La diferencia entre ambos clubes también se notaba fuera del césped. El Crystal Palace llegaba con el músculo económico de la Premier y una plantilla construida en otra escala. El Rayo, en cambio, llevaba a Leipzig algo menos medible: un barrio entero detrás, una forma de entender el fútbol y una temporada que ya era histórica antes de jugarse la final.
Por eso la derrota no se vivió como un fracaso. Hubo lágrimas, claro, pero también una ovación larga para un equipo que llevó a Vallecas hasta una final europea por primera vez. Los propios jugadores reconocieron el dolor de quedarse tan cerca, aunque también el orgullo de haber llegado hasta allí con una afición que hizo un esfuerzo enorme para acompañarlos.
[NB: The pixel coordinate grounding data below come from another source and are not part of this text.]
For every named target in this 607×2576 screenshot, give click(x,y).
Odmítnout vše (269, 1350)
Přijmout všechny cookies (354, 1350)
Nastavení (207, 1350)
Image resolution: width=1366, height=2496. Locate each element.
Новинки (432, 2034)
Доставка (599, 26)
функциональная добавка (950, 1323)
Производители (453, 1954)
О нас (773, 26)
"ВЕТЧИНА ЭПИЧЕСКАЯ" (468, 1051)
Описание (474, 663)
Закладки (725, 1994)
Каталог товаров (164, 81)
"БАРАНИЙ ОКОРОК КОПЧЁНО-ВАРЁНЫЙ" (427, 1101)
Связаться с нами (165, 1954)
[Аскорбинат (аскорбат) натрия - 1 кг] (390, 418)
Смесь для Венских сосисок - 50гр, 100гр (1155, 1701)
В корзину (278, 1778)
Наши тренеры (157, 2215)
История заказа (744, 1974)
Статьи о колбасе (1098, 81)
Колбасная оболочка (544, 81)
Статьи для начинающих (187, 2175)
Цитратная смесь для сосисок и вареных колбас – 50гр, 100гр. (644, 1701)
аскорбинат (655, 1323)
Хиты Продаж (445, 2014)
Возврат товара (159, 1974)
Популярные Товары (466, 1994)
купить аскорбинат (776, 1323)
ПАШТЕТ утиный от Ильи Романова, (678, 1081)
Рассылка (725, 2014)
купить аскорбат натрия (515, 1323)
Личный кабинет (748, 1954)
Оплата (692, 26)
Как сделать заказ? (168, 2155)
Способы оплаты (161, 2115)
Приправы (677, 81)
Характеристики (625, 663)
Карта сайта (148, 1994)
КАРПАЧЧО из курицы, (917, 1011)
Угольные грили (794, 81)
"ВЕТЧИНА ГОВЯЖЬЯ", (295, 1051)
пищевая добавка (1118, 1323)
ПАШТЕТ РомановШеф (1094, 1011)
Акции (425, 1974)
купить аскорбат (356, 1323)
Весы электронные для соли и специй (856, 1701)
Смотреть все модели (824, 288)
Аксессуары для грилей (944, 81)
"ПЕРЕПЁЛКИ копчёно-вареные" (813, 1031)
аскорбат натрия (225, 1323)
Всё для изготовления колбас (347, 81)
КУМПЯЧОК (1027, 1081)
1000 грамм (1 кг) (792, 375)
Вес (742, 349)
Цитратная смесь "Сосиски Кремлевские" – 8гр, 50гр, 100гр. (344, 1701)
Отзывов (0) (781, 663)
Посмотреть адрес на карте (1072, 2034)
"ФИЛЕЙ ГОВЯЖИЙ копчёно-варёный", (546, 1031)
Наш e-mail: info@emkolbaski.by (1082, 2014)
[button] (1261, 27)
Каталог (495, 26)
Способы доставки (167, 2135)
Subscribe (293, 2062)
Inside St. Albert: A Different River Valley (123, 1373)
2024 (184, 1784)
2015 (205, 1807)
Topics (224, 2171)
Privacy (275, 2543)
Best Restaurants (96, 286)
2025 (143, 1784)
Vallecas tiene una manera muy suya de convertir el fútbol en identidad. En sus gradas y en sus calles caben la fiesta, la protesta, la memoria y el orgullo de pertenencia. La final de Leipzig no terminó con la imagen soñada, pero sí dejó otra igual de valiosa para el barrio: miles de personas aplaudiendo juntas a un equipo derrotado, como si entendieran que algunas noches no se miden solo por el marcador.